• [Extrait]:
Une carrière presque impossible à réaliser pour une jeune Turque encore incertaine de ses capacités, de sa volonté de réussir, et sans les ressources financières suffisantes pour des études très coûteuses.
Pour Tara Tugge Baydar les années passent et son rêve tour à tour s’efface. Elle s’aperçoit au quotidien que, bien qu’elle se sente faite pour ce métier, elle n’en a ni les moyens financiers ni la confiance en soi pour réussir dans une profession difficile et surtout dominée par les hommes.
Aujourd’hui, elle travaille à mi-temps dans un hôtel de Vancouver pour se payer les heures de vol qu’il lui faut encore pour obtenir sa licence de pilote de ligne.
La Source : D’où êtes-vous ?
Tara Tugge Baydar : Je suis originaire de Turquie et j’habite Vancouver depuis mai 2018.
LS : Qu’est-ce qui vous a amenée au Canada et à Vancouver ?
TTB : Ma sœur et son époux ont émigré au Canada il y a quelques années et vivent maintenant à Vancouver. Ils ont un enfant, un travail et se sentent bien intégrés à la communauté. Je les ai suivis en pensant que cela serait plus facile de poursuivre des études de pilote ici et aussi de perfectionner mon anglais.
LS : Racontez votre histoire.
TTB : J’ai démissionné comme agent de bord en septembre 2017. Je suis restée chez ma soeur jusqu’en février 2018, mais je me suis découragée et je suis rentrée à Istanbul pour essayer à nouveau dans mon pays. Mais après avoir passé trois mois à Istanbul, j’ai décidé de revenir et de terminer mes études à Vancouver.
LS : Vous étiez agent de bord pendant combien de temps ?
TTB : Pendant sept ans. J’ai commencé à travailler pour des compagnies régionales en Turquie. Depuis ma petite enfance, j’ai été attirée par les avions. J’étais fascinée, mais ça s’arrêtait là, car je ne pensais pas pouvoir faire ce métier un jour. J’avais plutôt tendance à m’autocensurer par rapport au métier de pilote.
LS : Quand avez-vous décidé que vous vouliez poursuivre la carrière de pilote ?
TTB : Je venais d’être promue au rang de chef de cabine, ce qui représente la dernière étape pour l’avancement. Alors, je me suis dit : plonge !
LS : Quelles ont été les difficultés auxquelles vous avez dû faire face ?
TTB : Tout d’abord le côté financier : en Turquie, c’est coûteux de faire un cours de pilote, ensuite il me fallait une licence universitaire que je n’avais pas et surtout, le manque de soutien moral.
LS : Mais vous avez quand même réussi. Vous avez votre brevet de pilote privé !
TTB : Oui, mais c’est un parcours difficile.

• [Consigne de l'exercice]: Dans l'entretien ci-dessus, quelles difficultés Tara Tugge Baydar énumère-t-elle en réponse à la question « Quelles ont été les difficultés auxquelles vous avez dû faire face ? » ? Donnez-les toutes sous forme de liste.

• [Informations extraites]:
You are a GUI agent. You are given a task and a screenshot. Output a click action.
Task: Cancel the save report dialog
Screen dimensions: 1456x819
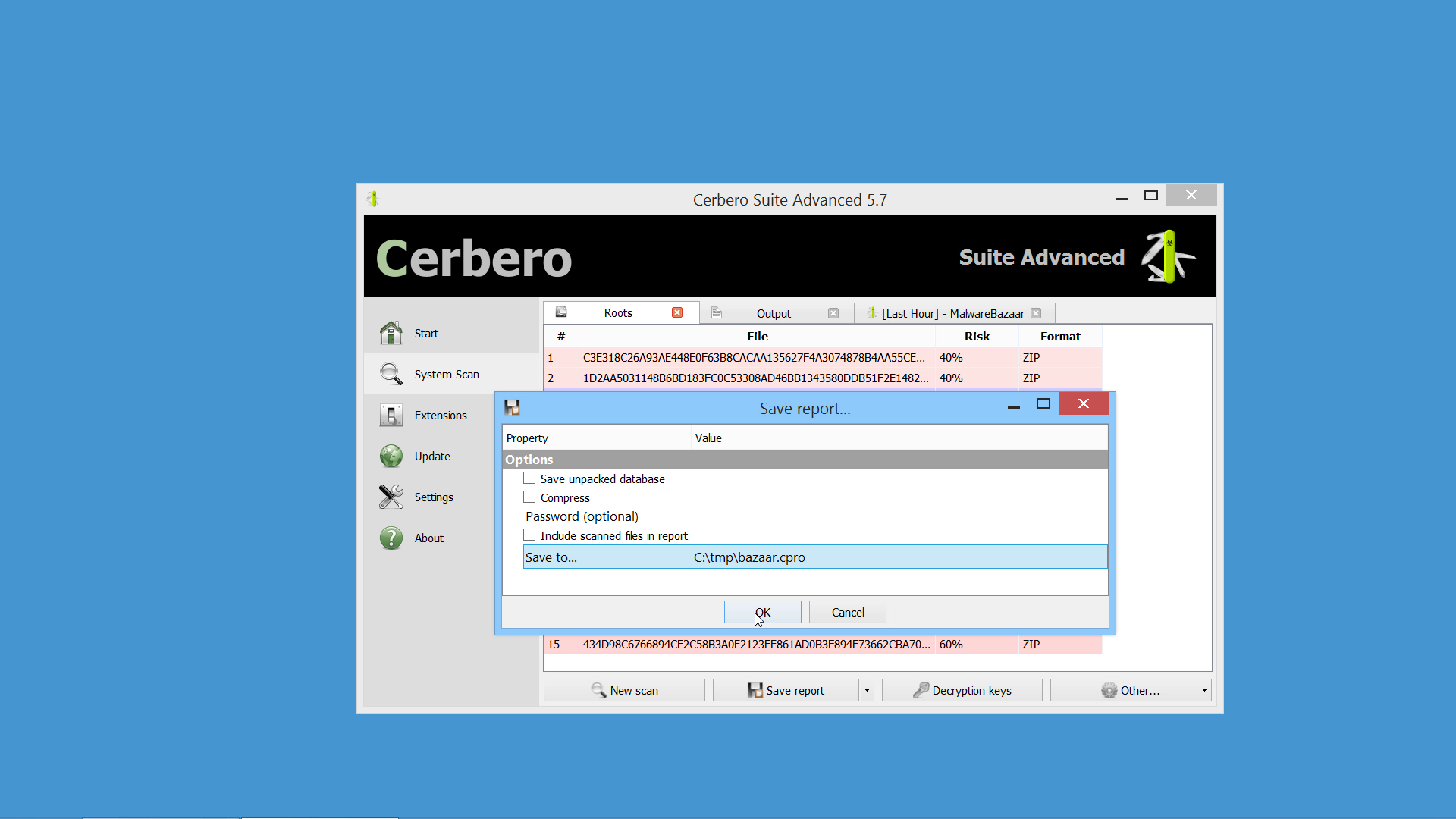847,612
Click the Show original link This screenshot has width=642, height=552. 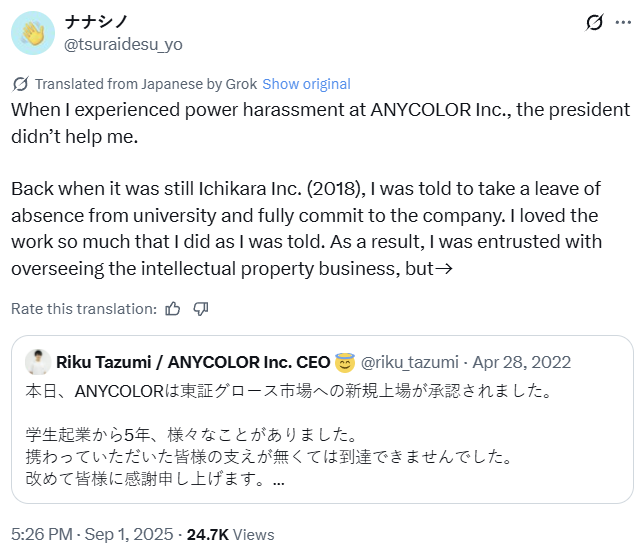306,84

• [Réponse finale]:
- Le côté financier : un cours de pilote coûte cher en Turquie.
- Il lui fallait une licence universitaire qu'elle n'avait pas.
- Le manque de soutien moral.